The Bowman‒Birk inhibitor (BBI), a protease inhibitor derived from soybeans, has been extensively studied in anti-tumor and anti-inflammation research. We recently reported that BBI has an anti-HIV-1 property in primary human macrophages. Because HSV-2 infection plays a role in facilitating HIV-1 sexual transmission, we thus examined whether BBI has the ability to inhibit HSV-2 infection. We demonstrated that BBI could potently inhibit HSV-2 replication in human cervical epithelial cells (End1/E6E7). This BBI-mediated HSV-2 inhibition was partially through blocking HSV-2-mediated activation of NF-κB and p38 MAPK pathways.
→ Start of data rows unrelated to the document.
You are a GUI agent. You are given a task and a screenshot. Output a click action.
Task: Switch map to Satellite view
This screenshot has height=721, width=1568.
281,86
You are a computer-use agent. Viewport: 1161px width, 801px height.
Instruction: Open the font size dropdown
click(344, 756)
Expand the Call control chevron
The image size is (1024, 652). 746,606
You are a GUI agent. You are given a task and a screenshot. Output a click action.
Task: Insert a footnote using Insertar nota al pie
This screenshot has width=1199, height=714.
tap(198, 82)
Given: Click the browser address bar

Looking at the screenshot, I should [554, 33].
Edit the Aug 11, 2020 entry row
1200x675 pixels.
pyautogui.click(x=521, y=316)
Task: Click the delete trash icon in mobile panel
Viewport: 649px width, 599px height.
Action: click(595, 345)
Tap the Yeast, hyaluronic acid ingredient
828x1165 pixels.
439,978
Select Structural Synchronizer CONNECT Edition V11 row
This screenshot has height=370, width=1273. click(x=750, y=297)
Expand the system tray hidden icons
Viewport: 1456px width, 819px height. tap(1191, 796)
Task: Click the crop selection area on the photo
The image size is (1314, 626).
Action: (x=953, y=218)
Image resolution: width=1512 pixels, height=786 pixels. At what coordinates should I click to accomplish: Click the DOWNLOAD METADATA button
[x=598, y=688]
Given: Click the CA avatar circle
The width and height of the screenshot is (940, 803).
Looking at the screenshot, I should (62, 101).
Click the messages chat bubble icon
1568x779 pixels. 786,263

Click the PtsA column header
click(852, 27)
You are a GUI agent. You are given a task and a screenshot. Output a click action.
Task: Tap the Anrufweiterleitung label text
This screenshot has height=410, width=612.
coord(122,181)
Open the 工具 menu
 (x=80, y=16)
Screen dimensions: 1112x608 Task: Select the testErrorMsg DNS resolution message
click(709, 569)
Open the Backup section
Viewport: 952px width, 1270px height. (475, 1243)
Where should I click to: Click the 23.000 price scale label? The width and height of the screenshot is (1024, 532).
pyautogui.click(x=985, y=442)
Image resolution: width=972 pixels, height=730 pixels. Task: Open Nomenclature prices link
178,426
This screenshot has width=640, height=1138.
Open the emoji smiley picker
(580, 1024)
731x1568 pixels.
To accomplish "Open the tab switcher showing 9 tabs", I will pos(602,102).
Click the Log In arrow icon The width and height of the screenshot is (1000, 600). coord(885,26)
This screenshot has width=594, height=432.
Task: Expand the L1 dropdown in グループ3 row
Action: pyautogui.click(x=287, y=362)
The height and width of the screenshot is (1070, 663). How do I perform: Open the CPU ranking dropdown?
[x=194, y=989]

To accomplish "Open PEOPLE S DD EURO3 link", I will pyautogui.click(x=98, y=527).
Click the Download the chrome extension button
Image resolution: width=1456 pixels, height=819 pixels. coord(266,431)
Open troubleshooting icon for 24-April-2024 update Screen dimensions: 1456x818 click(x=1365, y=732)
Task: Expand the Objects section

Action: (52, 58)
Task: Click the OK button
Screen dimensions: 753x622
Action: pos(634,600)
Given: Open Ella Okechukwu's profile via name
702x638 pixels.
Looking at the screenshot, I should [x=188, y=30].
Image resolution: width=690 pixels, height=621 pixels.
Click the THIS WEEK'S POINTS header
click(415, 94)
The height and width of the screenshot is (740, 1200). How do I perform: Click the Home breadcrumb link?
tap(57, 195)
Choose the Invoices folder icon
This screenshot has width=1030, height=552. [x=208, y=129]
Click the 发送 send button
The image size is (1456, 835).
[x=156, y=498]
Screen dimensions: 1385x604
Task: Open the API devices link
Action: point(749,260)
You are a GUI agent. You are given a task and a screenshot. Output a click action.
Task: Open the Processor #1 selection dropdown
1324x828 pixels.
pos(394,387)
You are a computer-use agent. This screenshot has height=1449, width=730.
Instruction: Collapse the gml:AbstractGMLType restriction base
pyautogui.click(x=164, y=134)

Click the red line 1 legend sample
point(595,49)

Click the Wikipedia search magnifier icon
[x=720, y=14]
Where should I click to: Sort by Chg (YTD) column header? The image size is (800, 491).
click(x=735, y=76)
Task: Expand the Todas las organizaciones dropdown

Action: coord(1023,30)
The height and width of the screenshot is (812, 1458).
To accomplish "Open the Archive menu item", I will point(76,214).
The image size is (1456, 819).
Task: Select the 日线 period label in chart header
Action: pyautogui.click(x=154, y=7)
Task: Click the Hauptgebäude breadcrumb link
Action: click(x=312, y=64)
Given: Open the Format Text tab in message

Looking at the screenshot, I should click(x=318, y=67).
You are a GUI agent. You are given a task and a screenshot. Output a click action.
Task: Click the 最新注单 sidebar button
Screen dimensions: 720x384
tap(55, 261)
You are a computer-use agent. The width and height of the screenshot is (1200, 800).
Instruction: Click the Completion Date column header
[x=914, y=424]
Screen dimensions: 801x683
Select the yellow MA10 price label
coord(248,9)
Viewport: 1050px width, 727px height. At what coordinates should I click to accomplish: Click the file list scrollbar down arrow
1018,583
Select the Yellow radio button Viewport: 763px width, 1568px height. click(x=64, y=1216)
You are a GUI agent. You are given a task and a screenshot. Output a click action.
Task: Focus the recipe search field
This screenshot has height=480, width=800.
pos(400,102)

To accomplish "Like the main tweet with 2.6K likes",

In addition, BBI could activate the JAK/STAT pathway and enhance the expression of several antiviral interferon-stimulated genes (ISGs). Furthermore, BBI treatment of End1/E6E7 cells upregulated the expression of tight junction proteins and reduced HSV-2-mediated cellular ubiquitinated proteins' degradation through suppressing the ubiquitin‒proteasome system. These observations indicate that BBI may have therapeutic potential for the prevention and treatment of HSV-2 infections.